__STORED DATA__:
=== Begin Enclosure ===

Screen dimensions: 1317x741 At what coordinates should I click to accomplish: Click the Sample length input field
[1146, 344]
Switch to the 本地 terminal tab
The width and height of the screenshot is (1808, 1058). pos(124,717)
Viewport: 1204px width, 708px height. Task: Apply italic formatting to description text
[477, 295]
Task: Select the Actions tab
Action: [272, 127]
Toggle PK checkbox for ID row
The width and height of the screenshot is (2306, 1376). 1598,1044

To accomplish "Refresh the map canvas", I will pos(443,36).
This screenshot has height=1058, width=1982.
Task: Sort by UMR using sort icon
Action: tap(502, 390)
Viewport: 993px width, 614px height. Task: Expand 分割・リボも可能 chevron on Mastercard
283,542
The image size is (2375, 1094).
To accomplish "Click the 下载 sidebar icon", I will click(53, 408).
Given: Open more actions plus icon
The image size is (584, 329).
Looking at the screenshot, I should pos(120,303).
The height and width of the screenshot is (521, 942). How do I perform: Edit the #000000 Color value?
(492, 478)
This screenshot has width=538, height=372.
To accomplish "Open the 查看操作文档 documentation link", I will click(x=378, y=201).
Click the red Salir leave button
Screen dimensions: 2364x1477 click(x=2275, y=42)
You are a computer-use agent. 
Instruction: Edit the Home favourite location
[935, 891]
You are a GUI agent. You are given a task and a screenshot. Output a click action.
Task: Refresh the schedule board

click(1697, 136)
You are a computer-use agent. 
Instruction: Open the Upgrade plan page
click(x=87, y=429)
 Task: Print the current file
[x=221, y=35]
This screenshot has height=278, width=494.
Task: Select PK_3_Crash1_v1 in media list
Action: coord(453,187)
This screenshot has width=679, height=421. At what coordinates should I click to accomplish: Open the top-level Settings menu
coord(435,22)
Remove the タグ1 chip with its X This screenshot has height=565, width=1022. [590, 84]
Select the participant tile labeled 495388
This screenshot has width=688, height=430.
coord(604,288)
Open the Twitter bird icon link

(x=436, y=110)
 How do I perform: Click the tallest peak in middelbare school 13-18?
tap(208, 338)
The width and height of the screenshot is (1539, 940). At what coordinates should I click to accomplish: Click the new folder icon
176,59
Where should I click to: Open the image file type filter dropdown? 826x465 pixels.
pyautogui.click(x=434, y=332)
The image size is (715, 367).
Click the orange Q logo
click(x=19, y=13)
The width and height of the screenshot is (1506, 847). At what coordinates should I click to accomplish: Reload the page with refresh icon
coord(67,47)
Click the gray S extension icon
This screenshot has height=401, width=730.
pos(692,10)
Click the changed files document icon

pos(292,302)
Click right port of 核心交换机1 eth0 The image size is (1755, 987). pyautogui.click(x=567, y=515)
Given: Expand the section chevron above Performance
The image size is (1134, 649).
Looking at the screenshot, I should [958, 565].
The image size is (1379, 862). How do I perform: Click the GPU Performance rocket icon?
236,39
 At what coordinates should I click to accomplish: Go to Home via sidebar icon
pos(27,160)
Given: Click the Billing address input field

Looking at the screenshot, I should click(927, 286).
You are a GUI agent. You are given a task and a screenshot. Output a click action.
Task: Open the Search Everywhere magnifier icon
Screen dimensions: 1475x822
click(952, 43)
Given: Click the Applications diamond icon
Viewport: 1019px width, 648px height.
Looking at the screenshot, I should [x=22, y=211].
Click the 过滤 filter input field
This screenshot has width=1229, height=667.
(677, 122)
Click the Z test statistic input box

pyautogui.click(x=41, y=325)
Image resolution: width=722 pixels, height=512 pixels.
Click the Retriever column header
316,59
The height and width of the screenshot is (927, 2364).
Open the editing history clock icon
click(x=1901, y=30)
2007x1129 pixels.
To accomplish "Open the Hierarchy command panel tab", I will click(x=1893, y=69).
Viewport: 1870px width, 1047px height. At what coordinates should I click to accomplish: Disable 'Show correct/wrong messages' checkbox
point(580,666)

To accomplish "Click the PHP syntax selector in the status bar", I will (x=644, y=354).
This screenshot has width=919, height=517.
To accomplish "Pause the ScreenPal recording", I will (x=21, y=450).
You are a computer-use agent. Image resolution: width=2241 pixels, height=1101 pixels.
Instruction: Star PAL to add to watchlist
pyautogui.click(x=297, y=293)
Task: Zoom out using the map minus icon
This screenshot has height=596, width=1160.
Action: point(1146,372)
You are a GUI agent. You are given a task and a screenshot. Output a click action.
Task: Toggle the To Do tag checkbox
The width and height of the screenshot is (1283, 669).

=== End Enclosure ===

Scan the data above for the word "resolution" and report every line where it is found.

__WRITTEN REPLY__:
Image resolution: width=722 pixels, height=512 pixels.
You are a computer-use agent. Image resolution: width=2241 pixels, height=1101 pixels.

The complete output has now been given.